One of the enduring questions in Parkinson's disease research has been how treatment with levodopa and other dopaminergic drugs affects progression of the disease. Researchers are continuing to try to clarify these effects.
One study has suggested that people with Parkinson's with a low-activity variant of the gene for COMT (which breaks down dopamine) perform worse than others on tests of cognition, and that dopaminergic drugs may worsen cognition in these people, perhaps because the reduced COMT activity causes dopamine to build up to harmful levels in some parts of the brain. In the future, it may become possible to test for such individual gene differences in order to improve treatment of PD.

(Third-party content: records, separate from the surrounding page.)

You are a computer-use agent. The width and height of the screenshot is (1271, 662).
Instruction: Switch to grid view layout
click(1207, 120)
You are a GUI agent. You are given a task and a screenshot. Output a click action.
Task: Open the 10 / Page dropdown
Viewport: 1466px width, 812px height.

A variety of new drug treatments are in clinical trials for Parkinson's. These include a drug called GM1 ganglioside that increases dopamine levels in the brain. Researchers are testing whether this drug can reduce symptoms, delay disease progression, or partially restore damaged brain cells in PD patients.

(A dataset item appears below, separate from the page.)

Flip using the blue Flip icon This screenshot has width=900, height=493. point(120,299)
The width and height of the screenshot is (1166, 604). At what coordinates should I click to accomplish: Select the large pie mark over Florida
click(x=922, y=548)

Other studies are testing whether a drug called istradefylline can improve motor function in PD, and whether a drug called ACP-103 that blocks receptors for the neurotransmitter serotonin will lessen the severity of parkinsonian symptoms and levodopa-associated complications in PD patients. Other topics of research include controlled-release formulas of PD drugs and implantable pumps that give a continuous supply of levodopa.

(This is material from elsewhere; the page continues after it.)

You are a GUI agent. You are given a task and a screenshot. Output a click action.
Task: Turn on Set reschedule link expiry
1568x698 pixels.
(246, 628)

Some researchers are testing potential neuroprotective drugs to see if they can slow the progression of PD. One study, called NET-PD (Neuroexploratory Trials in Parkinson's Disease), is evaluating minocycline, creatine, coenzyme Q10, and GPI-1485 to determine if any of these agents should be considered for further testing. The NET-PD study may evaluate other possible neuroprotective agents in the future.
Drugs found to be successful in the pilot phases may move to large phase III trials involving hundreds of patients. A separate group of researchers is investigating the effects of either 1200 or 2400 milligrams of coenzyme Q10 in 600 patients. Several MAO-B inhibitors, including selegiline, lazabemide, and rasagiline, also are in clinical trials to determine if they have neuroprotective effects in people with Parkinson's.